As we all collectively continue to despise the furry, little groundhog that decided winter is going to stick around for the next two weeks – it’s a perfect time to get a head start on the dreaded spring cleaning.

Usually, cleaning wouldn’t warrant any response besides a disappointing groan, but something about pushing your sweaters to the back of your closet, donating the long sleeve shirts you’ve shrunk too much and breaking out the flips flops makes me grin from ear to ear.

Don’t stop at your closet though – revamp your workout too! With warm weather on the way, it’s time to ditch what hasn’t worked, kick it into high gear and get ready to shed the layers (and pounds)!

Try these six tips to revamp your workout for spring:

#1. Throw out what isn’t working



Out with the old and in with the new, that’s what spring cleaning’s all about, right? This doesn’t just go for cute boots that were ruined in the snowpocalypse. If your workout program hasn’t shown results as promised, kick it to the curb.

It’s crunch time to get that summer bod and there’s no room for games. Find a new routine that challenges your muscles, pushes your body and helps you make progress toward your goal. Just because interval workouts work for some people doesn’t mean it’ll work for you. Cut your losses. You gave it an honest effort, but it’s time to move on to a workout plan tailored to your body!

Try switching thing up by giving our Kettleclamp workout a try. With the purchase of a kettleclamp you will receive a full workout guide!

#2. Try out a personal training session



So you listened to my first tip and ditched your result-less winter workout program? Fantastic. Now you’re probably feeling scared, confused and a bit lost in terms of where you stand with your next workout. Let’s fix that – try a personal training session.

I’m not saying you should sign up for your own personal trainer because that can be costly – and speaking as a post-grad, who has money for that? However, many gyms offer 30 minute trials with personal trainers to show you the ropes.

Trainers will introduce you to machines, show you how they work and give you tips on how frequently to use them. Instead of ping-ponging to whatever machine your free-spirited heart desires, have you tried focusing on muscle groups (like arms, back or shoulders) a day at a time? A personal training session can be a great starting point to kick off your new workout routine.

#3. Two Words: Group Classes



Group classes can be intimidating the first time around, trust me, I’ve been there. I’ll clue you in on a little secret though – unless you’re Taylor Swift, people probably couldn’t care less that you’re there. Everyone is there for the same reason -- to get a good workout!

Boxing, kickboxing, Soulcycle, CrossFit, and barre classes are all excellent choices that could help you blast through that post-winter plateau and give you added motivation.

Another member at my boxing gym said it best when he explained to our trainer how he loves lifting on his own, but sometimes he just doesn’t want to think. It’s great to show up, throw on some gloves and be told exactly what to do while you sweat your ass off.

#4. Get some fresh air



If you’re among the wimpy population with me, you’ve spent your winter logging miles equivalent to a hamster (minus the wheel, of course) – running on a treadmill.

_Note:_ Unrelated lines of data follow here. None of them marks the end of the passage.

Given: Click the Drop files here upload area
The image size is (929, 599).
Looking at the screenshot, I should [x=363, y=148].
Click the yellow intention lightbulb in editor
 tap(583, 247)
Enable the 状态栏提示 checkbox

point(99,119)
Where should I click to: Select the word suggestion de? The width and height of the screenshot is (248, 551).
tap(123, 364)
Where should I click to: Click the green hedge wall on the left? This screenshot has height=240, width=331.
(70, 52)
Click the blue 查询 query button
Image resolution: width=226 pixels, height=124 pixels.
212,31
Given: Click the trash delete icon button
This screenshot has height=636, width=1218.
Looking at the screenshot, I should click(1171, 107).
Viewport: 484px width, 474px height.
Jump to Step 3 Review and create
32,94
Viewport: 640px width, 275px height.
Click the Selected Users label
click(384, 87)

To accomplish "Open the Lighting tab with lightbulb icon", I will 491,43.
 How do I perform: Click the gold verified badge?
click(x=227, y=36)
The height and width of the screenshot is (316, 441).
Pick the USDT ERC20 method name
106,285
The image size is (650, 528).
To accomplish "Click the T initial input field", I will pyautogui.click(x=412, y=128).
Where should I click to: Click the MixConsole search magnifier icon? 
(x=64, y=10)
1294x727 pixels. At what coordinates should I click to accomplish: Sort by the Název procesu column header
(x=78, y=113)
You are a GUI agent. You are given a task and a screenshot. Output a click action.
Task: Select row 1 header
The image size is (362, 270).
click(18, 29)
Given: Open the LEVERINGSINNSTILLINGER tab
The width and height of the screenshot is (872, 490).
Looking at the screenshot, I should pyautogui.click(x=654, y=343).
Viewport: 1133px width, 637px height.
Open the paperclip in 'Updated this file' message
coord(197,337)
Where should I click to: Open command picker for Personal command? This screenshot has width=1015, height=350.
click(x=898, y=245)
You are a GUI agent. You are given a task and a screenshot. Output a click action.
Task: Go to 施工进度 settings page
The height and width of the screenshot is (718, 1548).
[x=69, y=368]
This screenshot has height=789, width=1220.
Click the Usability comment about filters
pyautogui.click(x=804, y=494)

Being cooped up for so many months, you often forget the therapeutic and physical benefits of running outside. You can crank up the incline on a treadmill, but it’s hard to simulate all those steep hills in your neighborhood.

Regardless if you’re a cold weather hater or not, we can all agree that there is nothing like a run outside on a beautiful spring day. Lace up your running shoes, leave your phone at home and go for a run to clear your mind.

#5. Add in some weight training or cardio

Are you a cardio queen or lifting machine? I know, with those names, I’d pick neither too, but you get the point. If you’ve been limiting yourself, it’s time to break out of that shell and try something new!

I’m not saying go all out, but incorporate some light lifting or cardio into your normal routine and see what happens.

#6. Pick a new goal



If you’ve stayed true to your New Year’s resolution – because I hear everyone’s great at keeping those – then it’s time for a new goal! Pat yourself on the back for a job well done and start thinking about your next goal.

Wait, you’re saying you haven’t even started your resolution? If you’re a tad behind – it happens to the best of us – then maybe a more realistic goal is in order. If you’re training for a half marathon, sign up for a shorter distance race before then. Work up to a smaller goal and you won’t be overwhelmed with the daunting mega-goal.

Spring is here so use these tips to revamp your workout -- but maybe wait for the snow to melt before you go for that outdoor run. Happy spring cleaning!